Ige-mac-bundler creates a shell script file which sets up the environment for you and execs your app; by default this is based on ige-mac-bundler/bundler/launcher.sh. If your app normally also uses a shell script to start up, you'll need to combine the two into a single shell script file in your bundle directory and put its path in the appropriate place in the bundle file.
OSX doesn't use regular image files for icons: It has a special four-size file ending in .icns which holds them. You'll want to build one of these for your app and point to it with both Info.plist and a <data> entry in your bundle file. /Developer/Applications/Utilities/Icon Composer.app is the program to use.

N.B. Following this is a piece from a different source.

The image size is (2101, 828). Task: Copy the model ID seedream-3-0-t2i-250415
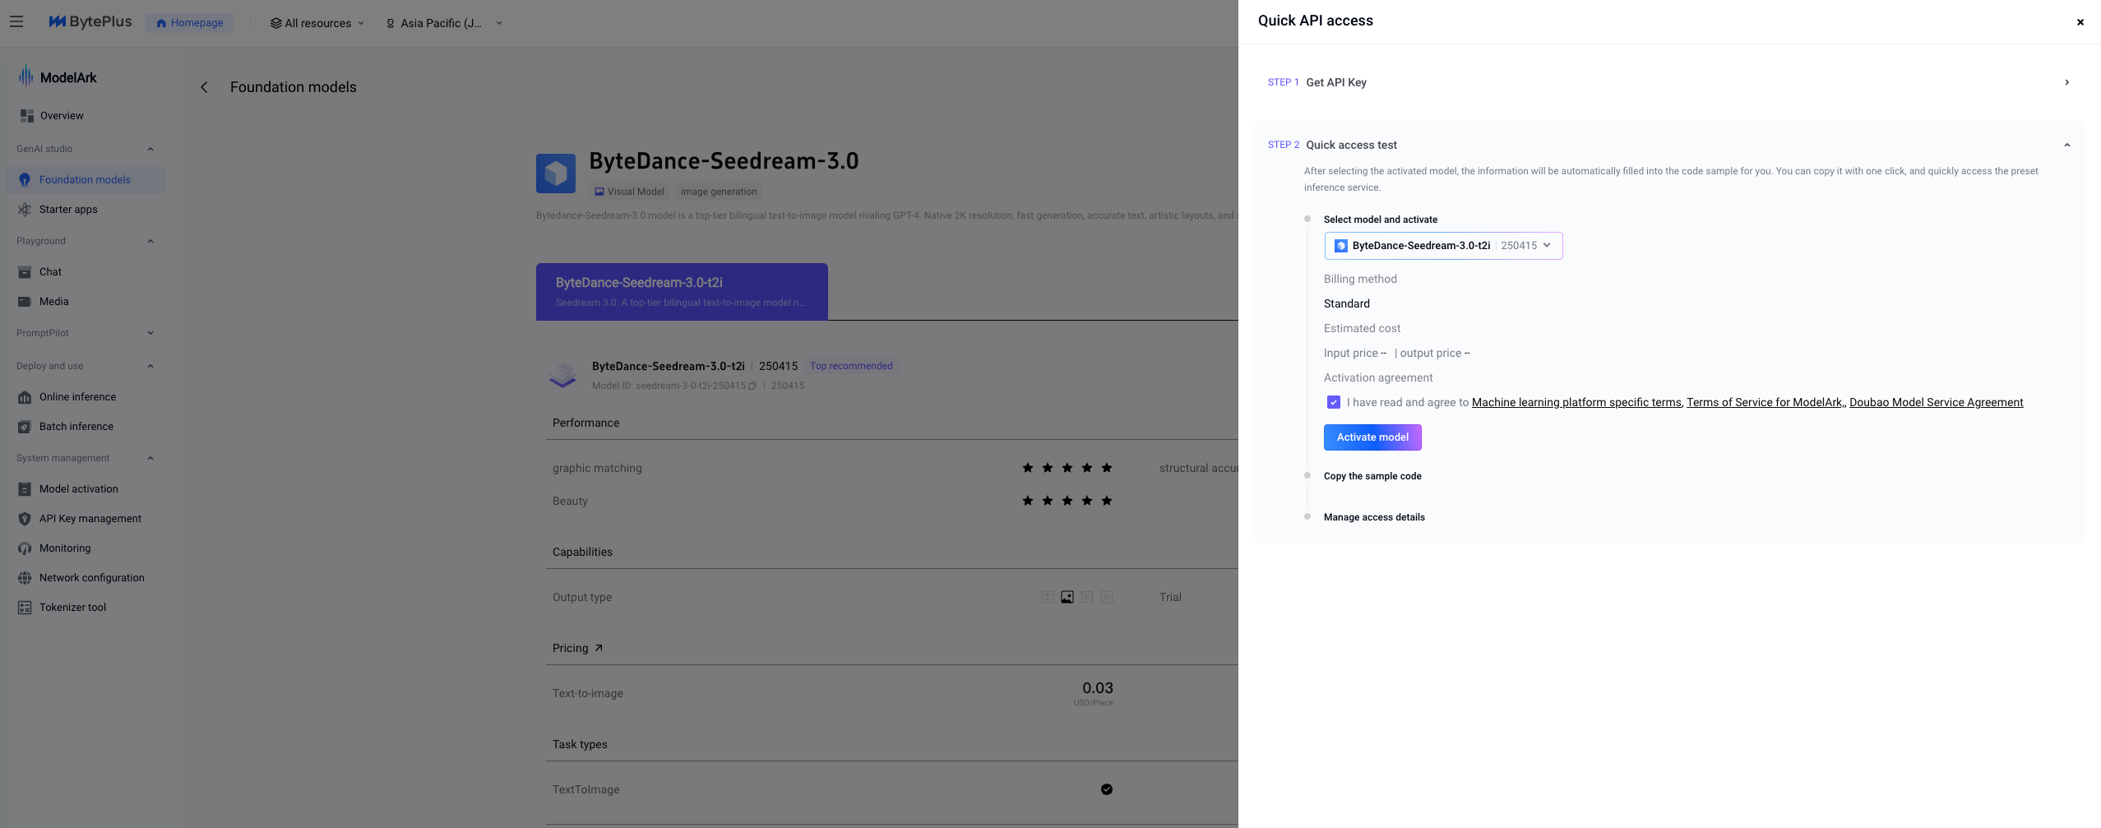click(752, 386)
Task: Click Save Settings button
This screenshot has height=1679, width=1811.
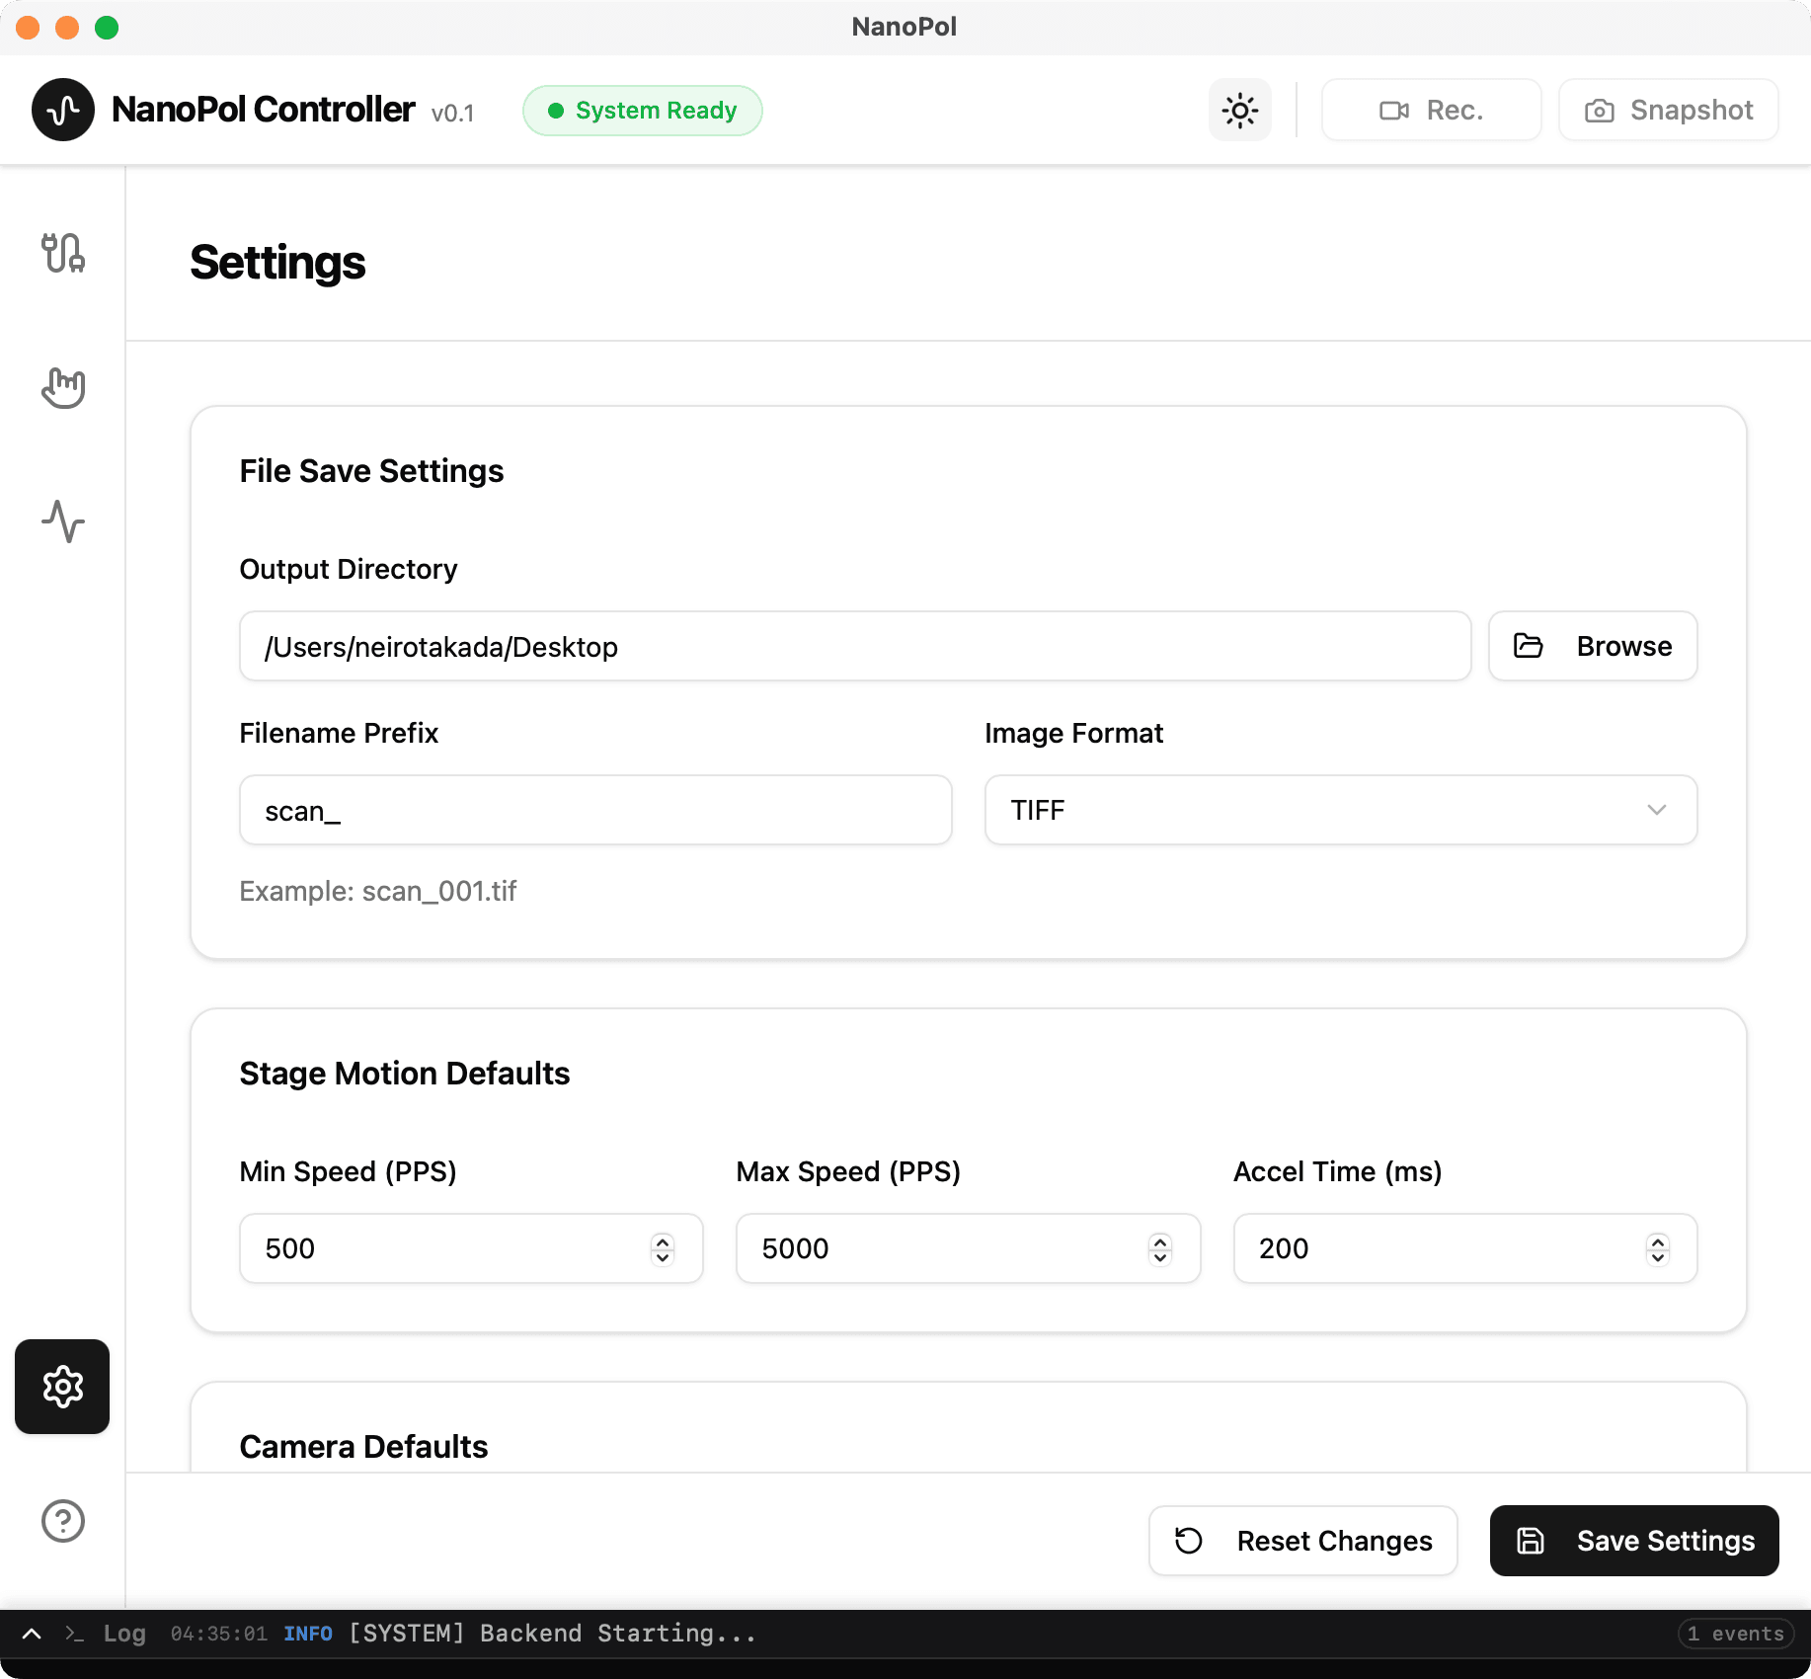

Assuming that your bundle file is called foo.bundle:
$ jhbuild shell $ export PATH=$PREFIX/bin:$PATH $ ige-mac-bundler foo.bundle
Ige-mac-bundler will copy all of the files you indicated in the bundle file and all of the dependencies it can find with otool which aren't in normal system locations into the bundle and adjust the install paths to reflect the new locations. You should be aware, though, that some libraries and applications hard-code paths during build and you may find that you need to keep at least some of your installation directory in place.
Python
PyGtk programs are a bit trickier to bundle, because a python program isn't a mach-o binary, so it can't go in the <main-binary> element. At the moment you can make libpygtk.dylib the main-binary and move your python program files in with <data dest="${bundle}/Contents/MacOS"> elements. With a little trickery in the launcher-script that should work. More will be in PyGtk when it gets written.